TL;DR: The distinction between data race and race condition depends on the nature of problem formulation, and where to draw the boundary between undefined behavior and well-defined but indeterminate behavior. The current distinction is conventional and best reflects the interface between processor architect and programming language.
1. Semantics
Data race specifically refers to the non-synchronized conflicting "memory accesses" (or actions, or operations) to the same memory location. If there is no conflict in the memory accesses, while there is still indeterminate behavior caused by operation ordering, that is a race condition.
Note "memory accesses" here have specific meaning. They refer to the "pure" memory load or store actions, without any additional semantics applied. For example, a memory store from one thread does not (necessarily) know how long it takes for the data to be written into the memory, and finally propagates to another thread. For another example, a memory store to one location before another store to another location by the same thread does not (necessarily) guarantee the first data written in the memory be ahead of the second. As a result, the order of those pure memory accesses are not (necessarily) able to be "reasoned" , and anything could happen, unless otherwise well defined.
When the "memory accesses" are well defined in terms of ordering through synchronization, additional semantics can ensure that, even if the timing of the memory accesses are indeterminate, their order can be "reasoned" through the synchronizations. Note, although the ordering between the memory accesses can be reasoned, they are not necessarily determinate, hence the race condition.
2. Why the difference?
But if the order is still indeterminate in race condition, why bother to distinguish it from data race? The reason is in practical rather than theoretical. It is because the distinction does exist in the interface between the programming language and processor architecture.

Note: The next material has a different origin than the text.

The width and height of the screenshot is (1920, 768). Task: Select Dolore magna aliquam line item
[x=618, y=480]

A memory load/store instruction in modern architecture is usually implemented as "pure" memory access, due to the nature of out-of-order pipeline, speculation, multi-level of cache, cpu-ram interconnection, especially multi-core, etc. There are lots of factors leading to indeterminate timing and ordering. To enforce ordering for every memory instruction incurs huge penalty, especially in a processor design that supports multi-core. So the ordering semantics are provided with additional instructions like various barriers (or fences).
Data race is the situation of processor instruction execution without additional fences to help reasoning the ordering of conflicting memory accesses. The result is not only indeterminate, but also possibly very weird, e.g., two writes to the same word location by different threads may result with each writing half of the word, or may only operate upon their locally cached values. -- These are undefined behavior, from the programmer's point of view. But they are (usually) well defined from the processor architect's point of view.

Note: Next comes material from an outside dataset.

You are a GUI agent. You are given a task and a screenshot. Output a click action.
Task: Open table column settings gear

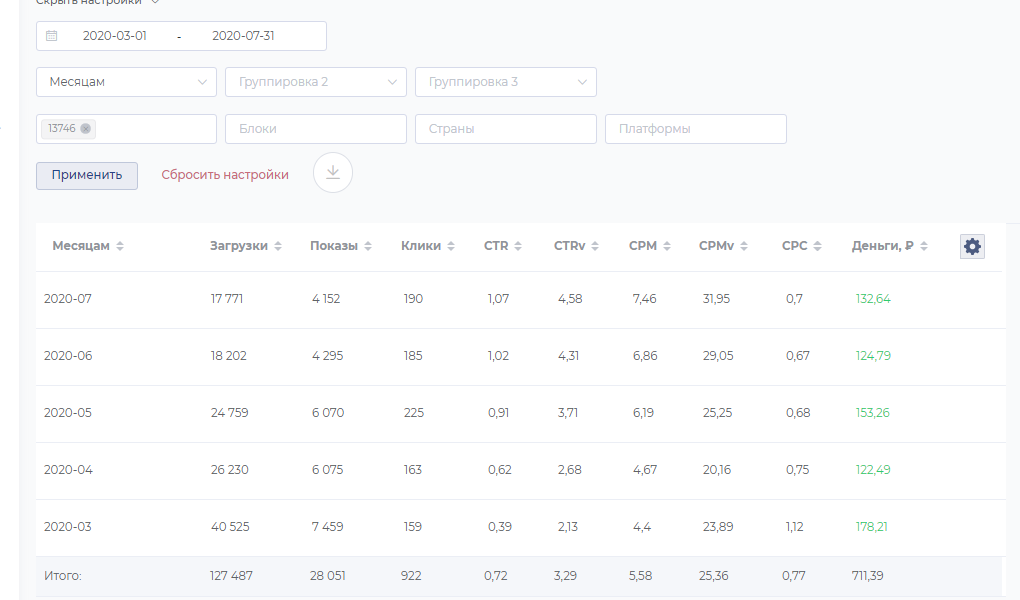[972, 246]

Programmers have to have a way to reason their code execution. Data race is something they cannot make sense, therefore should always avoid (normally). That is why the language specifications that are low level enough usually define data race as undefined behavior, different from the well-defined memory behavior of race condition.
3. Language memory models
Different processors may have different memory access behavior, i.e., processor memory model. It is awkward for programmers to study the memory model of every modern processor and then develop programs that can benefit from them. It is desirable if the language can define a memory model so that the programs of that language always behave as expected as the memory model defines. That is why Java and C++ have their memory models defined. It is the burden of the compiler/runtime developers to ensure the language memory models are enforced across different processor architectures.

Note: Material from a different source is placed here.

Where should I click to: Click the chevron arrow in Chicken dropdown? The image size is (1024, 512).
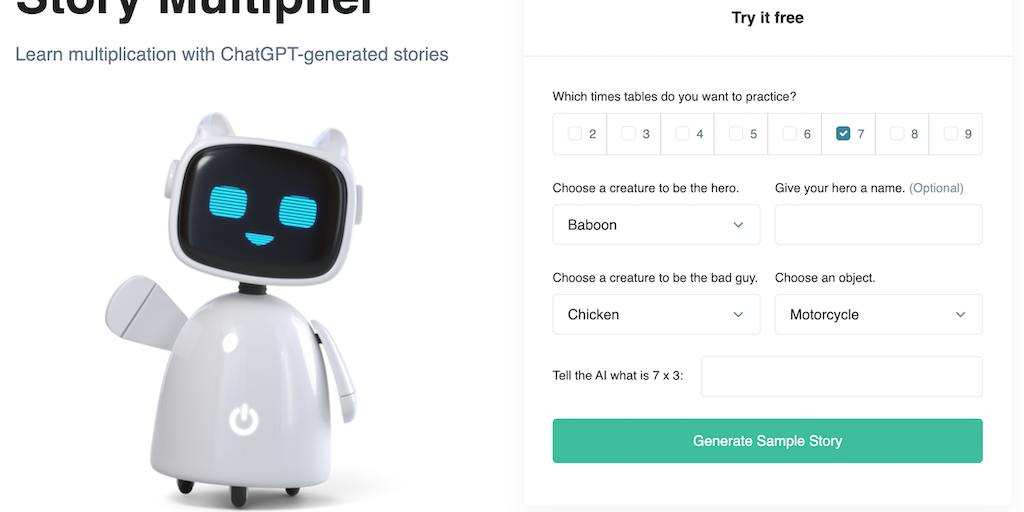(738, 314)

That said, if a language does not want to expose the low level behavior of the processor (and is willing to sacrifice certain performance benefits of the modern architectures), they can choose to define a memory model that completely hide the details of "pure" memory accesses, but apply ordering semantics for all their memory operations. Then the compiler/runtime developers may choose to treat every memory variable as volatile in all processor architectures. For these languages (that support shared memory across threads), there are no data races, but may still be race conditions, even with a language of complete sequential consistence.
On the other hand, the processor memory model can be stricter (or less relaxed, or at higher level), e.g., implementing sequential consistency as early-days processor did. Then all memory operations are ordered, and no data race exists for any languages running in the processor.
4. Conclusion
Back to the original question, IMHO it is fine to define data race as a special case of race condition, and race condition at one level may become data race at a higher level. It depends on the nature of problem formulation, and where to draw the boundary between undefined behavior and well-defined but indeterminate behavior. Just the current convention defines the boundary at language-processor interface, does not necessarily mean that is always and must be the case; but the current convention probably best reflects the state-of-the-art interface (and wisdom) between processor architect and programming language.